UCSB emeritus professor Richard Martin recently fought the Jesusita Fire single-handedly, riding out the firestorm in a homemade bunker.

The 73-year-old retired UCSB chemistry professor and Mission Canyon resident constructed a fireproof bunker 10 years ago with nine-inch-thick concrete walls and a large metal door that can withstand flames for up to two hours. When the Jesusita Fire raged toward his home last Wednesday, Martin ignored mandatory evacuation orders, retreating instead to the five-by-seven-foot bunker he built for just such an event.

By 4 p.m. last Wednesday, Martin’s neighborhood was engulfed in flames that blazed through the hillside and destroyed many homes in the area. Martin, his wife Penny and his home, however, survived the inferno inside the bunker.

“When we were in the bunker during the firestorm, you would never have known a fire was going on. … Inside it was very peaceful,” Martin said.

Despite orders to evacuate, the retired professor said he knew his bunker would defend him and that he could save his house from the fire if he stayed.
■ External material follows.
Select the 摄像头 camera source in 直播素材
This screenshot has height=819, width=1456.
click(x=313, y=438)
“I have two choices: We can stay and try and save the house, or we can leave, evacuate and almost certainly lose the house,” Martin said. “Now that I have this bunker, I know absolutely that we will survive the fire, and not only that, but survive without any injuries or serious ill effects. By staying, we were taking a very small risk.”

Local authorities were not as confident and told Martin on two separate occasions that he should evacuate. Martin, however, said he knew the home he has lived in for over 30 years could not survive a firestorm unless he stayed to defend it.
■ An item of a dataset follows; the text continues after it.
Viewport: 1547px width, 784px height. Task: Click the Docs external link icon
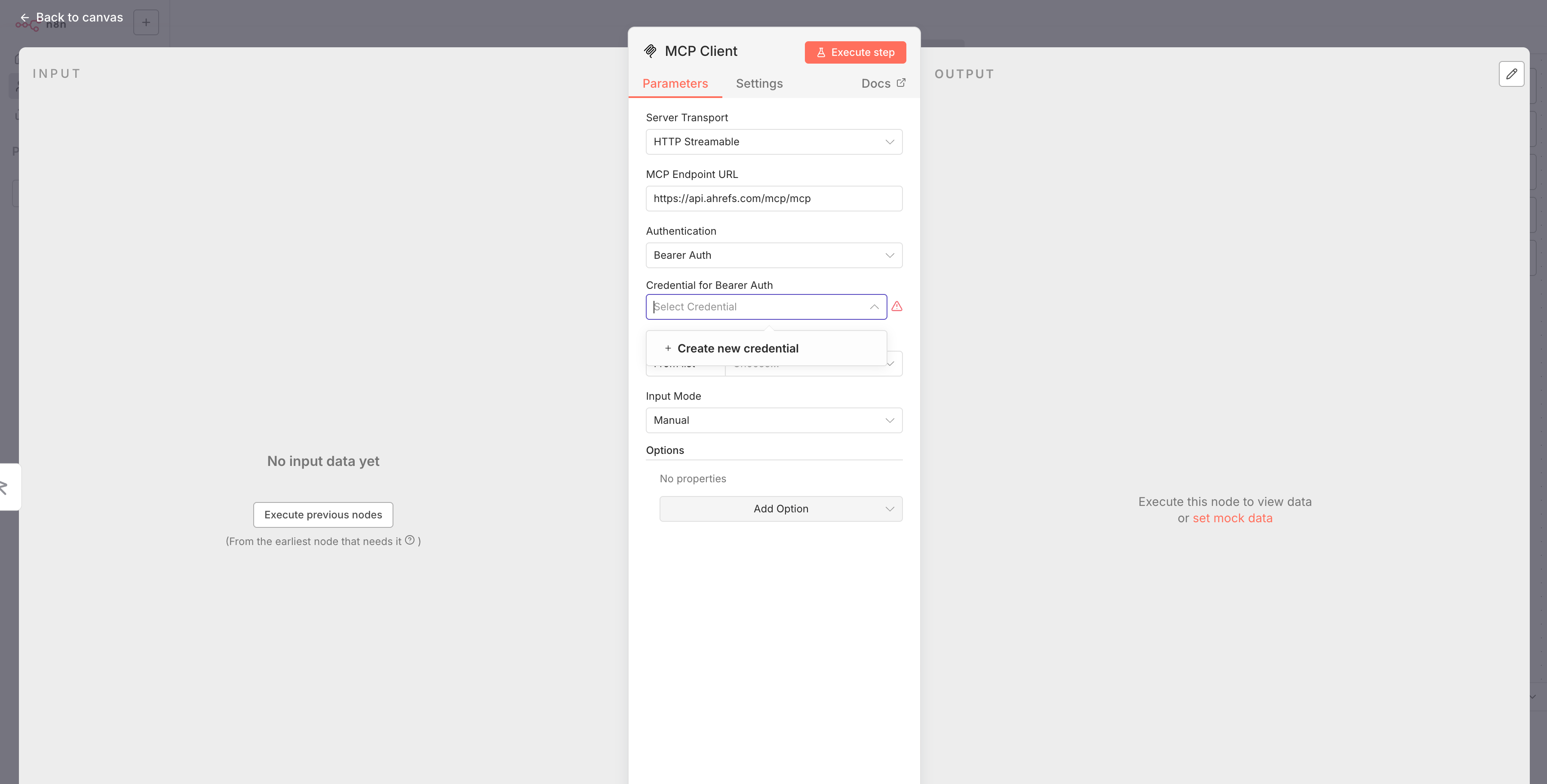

“My house is such that it’s … not built to withstand fire,” he said. “It was built 31 years ago.”

Martin feared the wooden decks and steps – along with several California Live Oak trees in close proximity – made his home especially susceptible to fire. Instead of relying on the professionals, he decided to use his bunker to maintain a two-front defense with rain sprinklers and his hose.

During the blaze, he would periodically leave his bunker in order to battle spot fires with a hose. According to wife Penny Martin, burning debris reached as close as the doorstep before the couple was able to douse the flames.

“At one point during the firestorm, a big chunk of wood had blown onto the bottom wooden step and started burning. …[Richard Martin] knocked the wood off the step and watered that all down so it wouldn’t burn,” she said.

Amid fiery winds, flames and blazing heat, the retired professor remained outside for several minutes at a time.

“In this case, there were two factors that were important,” he said. “One was that we had five Rain Bird sprinklers on our roof, and we have two large decks and wood face boards around the roof, and all those wood surfaces were kept wet throughout the firestorm. The second important factor is that we were there and could come out during short periods of time and put out spot fires.”

With the help of their bunker, some sprinklers and a hose, the Martin family ultimately saved their home. Of nine homes in the Martin’s area, six burned to the ground.

As of last night, the Jesusita Fire was 80 percent contained, although county officials do not expect the fire to be fully contained for another seven days.

To date, 8,733 acres have burned in the fire and 78 homes have been destroyed. Approximately 145 homes remain evacuated. The cost of fighting the fire is currently estimated at $15.5 million.